__Work required__: Change every "GUI agent" in the listing below to "computer assistant" and leave all other text as it is.

━━━━━━━━

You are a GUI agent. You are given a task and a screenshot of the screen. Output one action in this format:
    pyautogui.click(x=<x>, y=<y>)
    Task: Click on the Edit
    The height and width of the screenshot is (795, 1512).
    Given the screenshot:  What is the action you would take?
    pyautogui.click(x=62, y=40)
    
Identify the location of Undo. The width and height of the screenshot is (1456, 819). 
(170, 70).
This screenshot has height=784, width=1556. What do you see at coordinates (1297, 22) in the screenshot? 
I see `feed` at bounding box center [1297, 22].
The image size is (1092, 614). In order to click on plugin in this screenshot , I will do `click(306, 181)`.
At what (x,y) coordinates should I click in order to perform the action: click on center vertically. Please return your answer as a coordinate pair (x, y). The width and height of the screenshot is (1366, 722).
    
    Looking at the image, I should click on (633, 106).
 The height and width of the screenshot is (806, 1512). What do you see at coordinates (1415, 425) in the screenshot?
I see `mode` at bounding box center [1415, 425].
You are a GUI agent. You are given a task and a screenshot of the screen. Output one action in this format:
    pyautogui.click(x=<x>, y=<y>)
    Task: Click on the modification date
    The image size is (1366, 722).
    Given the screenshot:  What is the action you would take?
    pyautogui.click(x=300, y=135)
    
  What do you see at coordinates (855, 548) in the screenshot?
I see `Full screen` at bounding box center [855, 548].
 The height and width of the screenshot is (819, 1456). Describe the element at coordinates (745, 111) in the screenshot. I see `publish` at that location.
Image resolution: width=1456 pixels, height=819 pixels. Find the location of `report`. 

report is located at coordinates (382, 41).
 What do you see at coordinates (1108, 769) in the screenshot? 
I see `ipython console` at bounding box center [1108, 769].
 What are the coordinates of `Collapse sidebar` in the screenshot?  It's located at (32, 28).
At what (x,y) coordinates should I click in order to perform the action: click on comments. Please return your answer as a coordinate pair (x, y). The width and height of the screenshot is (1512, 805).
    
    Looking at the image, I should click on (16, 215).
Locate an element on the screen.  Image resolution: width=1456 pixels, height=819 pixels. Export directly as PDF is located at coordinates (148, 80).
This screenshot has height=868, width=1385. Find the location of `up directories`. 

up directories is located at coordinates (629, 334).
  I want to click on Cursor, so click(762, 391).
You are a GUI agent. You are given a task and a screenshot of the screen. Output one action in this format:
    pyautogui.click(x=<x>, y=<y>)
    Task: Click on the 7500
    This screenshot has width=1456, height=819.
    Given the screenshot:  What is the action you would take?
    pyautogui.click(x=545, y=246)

━━━━━━━━

__Correct answer__:
You are a computer assistant. You are given a task and a screenshot of the screen. Output one action in this format:
    pyautogui.click(x=<x>, y=<y>)
    Task: Click on the Edit
    The height and width of the screenshot is (795, 1512).
    Given the screenshot:  What is the action you would take?
    pyautogui.click(x=62, y=40)
    
Identify the location of Undo. The width and height of the screenshot is (1456, 819). 
(170, 70).
This screenshot has height=784, width=1556. What do you see at coordinates (1297, 22) in the screenshot? 
I see `feed` at bounding box center [1297, 22].
The image size is (1092, 614). In order to click on plugin in this screenshot , I will do `click(306, 181)`.
At what (x,y) coordinates should I click in order to perform the action: click on center vertically. Please return your answer as a coordinate pair (x, y). The width and height of the screenshot is (1366, 722).
    
    Looking at the image, I should click on (633, 106).
 The height and width of the screenshot is (806, 1512). What do you see at coordinates (1415, 425) in the screenshot?
I see `mode` at bounding box center [1415, 425].
You are a computer assistant. You are given a task and a screenshot of the screen. Output one action in this format:
    pyautogui.click(x=<x>, y=<y>)
    Task: Click on the modification date
    The image size is (1366, 722).
    Given the screenshot:  What is the action you would take?
    pyautogui.click(x=300, y=135)
    
  What do you see at coordinates (855, 548) in the screenshot?
I see `Full screen` at bounding box center [855, 548].
 The height and width of the screenshot is (819, 1456). Describe the element at coordinates (745, 111) in the screenshot. I see `publish` at that location.
Image resolution: width=1456 pixels, height=819 pixels. Find the location of `report`. 

report is located at coordinates (382, 41).
 What do you see at coordinates (1108, 769) in the screenshot? 
I see `ipython console` at bounding box center [1108, 769].
 What are the coordinates of `Collapse sidebar` in the screenshot?  It's located at (32, 28).
At what (x,y) coordinates should I click in order to perform the action: click on comments. Please return your answer as a coordinate pair (x, y). The width and height of the screenshot is (1512, 805).
    
    Looking at the image, I should click on (16, 215).
Locate an element on the screen.  Image resolution: width=1456 pixels, height=819 pixels. Export directly as PDF is located at coordinates (148, 80).
This screenshot has height=868, width=1385. Find the location of `up directories`. 

up directories is located at coordinates (629, 334).
  I want to click on Cursor, so click(762, 391).
You are a computer assistant. You are given a task and a screenshot of the screen. Output one action in this format:
    pyautogui.click(x=<x>, y=<y>)
    Task: Click on the 7500
    This screenshot has width=1456, height=819.
    Given the screenshot:  What is the action you would take?
    pyautogui.click(x=545, y=246)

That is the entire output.